Source passage ->

---+---

A friend recently gave me a great idea. He thought I should post on the idea that men sometimes don’t know what to do or say when women get upset. He thought that men who do not consider themselves emotional have a hard time empathizing or dealing with women who are upset emotionally, especially if they are in a relationship with those women.
I can say two things about this phenomenon: practice deep listening, and don’t try to fix anything yet. Try to not be logical for once.
Men are notorious in their desire to fix a situation, and when this happens, deep listening cannot happen. We are fixers by nature, and this trait is good, when it comes to hunting big game, fixing a car engine, or making everyday decisions. It is a hinderance when it comes to connecting with the women in our life.
We run from, try to fix, avoid, lack empathy or do a thousand others things when the women in our lives get “emotional” because we are not in touch with those similar places within ourselves. The more we, as men, can get in touch with those emotional places (no, you won’t be crying or overly sensitive from now on), the quicker we will be able to connect and empathize with what women are experiencing emotionally.
Issues that come up for women in the context of a relationship will require the skill of both deep listening and suspending trying to fix anything. What is ideal is to listen and reflect back what you are hearing from the women as she is having her emotional experience. If she is crying, or upset, it might help to just be silent and be aware of your tendency to fix anything. When she starts to talk, simply reflect back what you are hearing, without fixing her problem, diagnosing it or getting defensive. This is hard stuff that requires practice, so don’t give up the first time you stumble. Use statements like, “You must be feeling…” or “It sounds like that really upset you when I….” You are just mirroring and stating back what you see and hear – that’s it. Maintaining that position will help. If you don’t know what to say or do, then say that. At least it’s being honest, and present, instead of trying the myriad other ways to deal with the situation.
If you disagree with her upset state, or what it is that she is upset about, that’s fine, but I would encourage you to keep those disagreements to yourself for the time being. Her upset-ness doesn’t need you to disagree with it, or else it’ll just become worse. She may be an overly emotional person in general, but when we try to figure it out, stamp out her experience or generally try to exert ourselves on it, the outcome is worse. We don’t give our women the experience that they are trying to have in the moment.
These steps will help you to become a better friend, family member, or relationship partner. These are the first few basic steps in a series of ways to engage with her in a healthy way. Most guys don’t do this. Really. You’ll be serving both of you really well if you can learn how to deal with a situation like this in the future.

---+---

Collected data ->
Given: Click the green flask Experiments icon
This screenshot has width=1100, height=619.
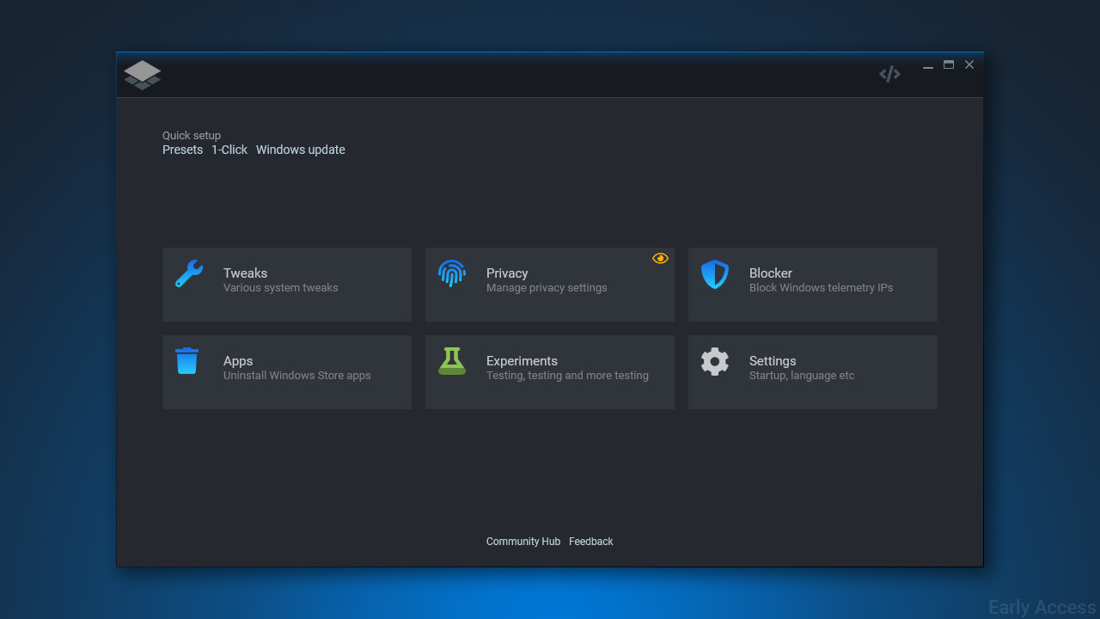Looking at the screenshot, I should pos(452,361).
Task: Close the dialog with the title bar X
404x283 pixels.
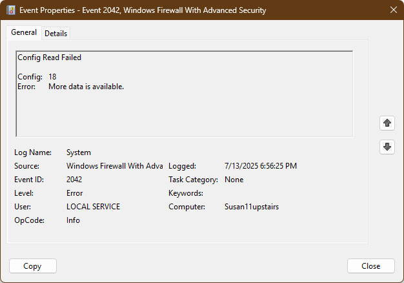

---+---

About this task -> Copy out the passage on how men respond to upset women, beginning at the words "We run from, try" and stopping after "are experiencing emotionally.", but switch "thousand" to "hundred". This material was gathered from a separate source.

Response area ->
We run from, try to fix, avoid, lack empathy or do a hundred others things when the women in our lives get “emotional” because we are not in touch with those similar places within ourselves. The more we, as men, can get in touch with those emotional places (no, you won’t be crying or overly sensitive from now on), the quicker we will be able to connect and empathize with what women are experiencing emotionally.